But a bone marrow transplant is no walk in the park, either: to keep the body from attacking the new marrow, the patient’s own immune system has to be demolished before the transplant, and subjected to a regimen of immunosuppressants afterward.

That’s where this new technique comes in. Yuet Kan, a hematology professor at the University of California, San Francisco, and his team started with induced pluripotent stem cells, known as iPSCs, which are adult cells that have been retroengineered to act like embryonic stem cells. Made from the patient’s own cells, they would be less likely to trigger rejection. Peter Aldhous, writing for NewScientist, explains:

     "It’s fairly easy to make iPSCs from a person’s cells, which then have the potential to grow into any type of cell in the body. So if iPSCs could be given two copies of the protective mutation, it should be possible to make personalized versions of the therapy that cleared HIV from Brown’s body."

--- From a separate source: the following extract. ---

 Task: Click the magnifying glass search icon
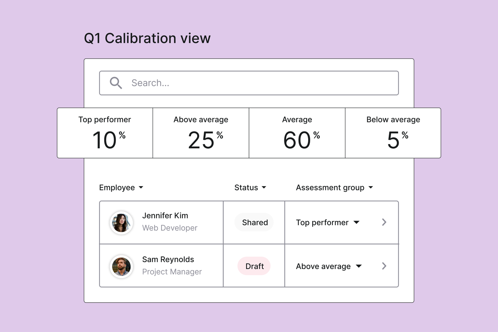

To create that mutation, Kan used a genomic editing technique called CRISPR-Cas9 that can target precise sequences of DNA. CRISPR snips out the receptor-coding gene while leaving the rest of the cell’s genome alone. After their genetic revision, the stem cells were transformed into white blood cells. Ten days after those white blood cells were exposed to HIV, they didn’t show any sign of the virus. The mutation had made them resistant.

Kan hopes to further transform the iPSCs into blood-forming stem cells, which would produce white blood cells that carry the resistance mutation. The concept has promise and some precedent. Research published earlier this year in the New England Journal of Medicine showed that extracting and gene-editing just the white blood cells alone could reduce the viral load in HIV patients. That method, though, would require repeated transfusions. The stem cells Kan’s method could make would live and multiply in the bone marrow, generating a constant supply of HIV-resistant white blood cells.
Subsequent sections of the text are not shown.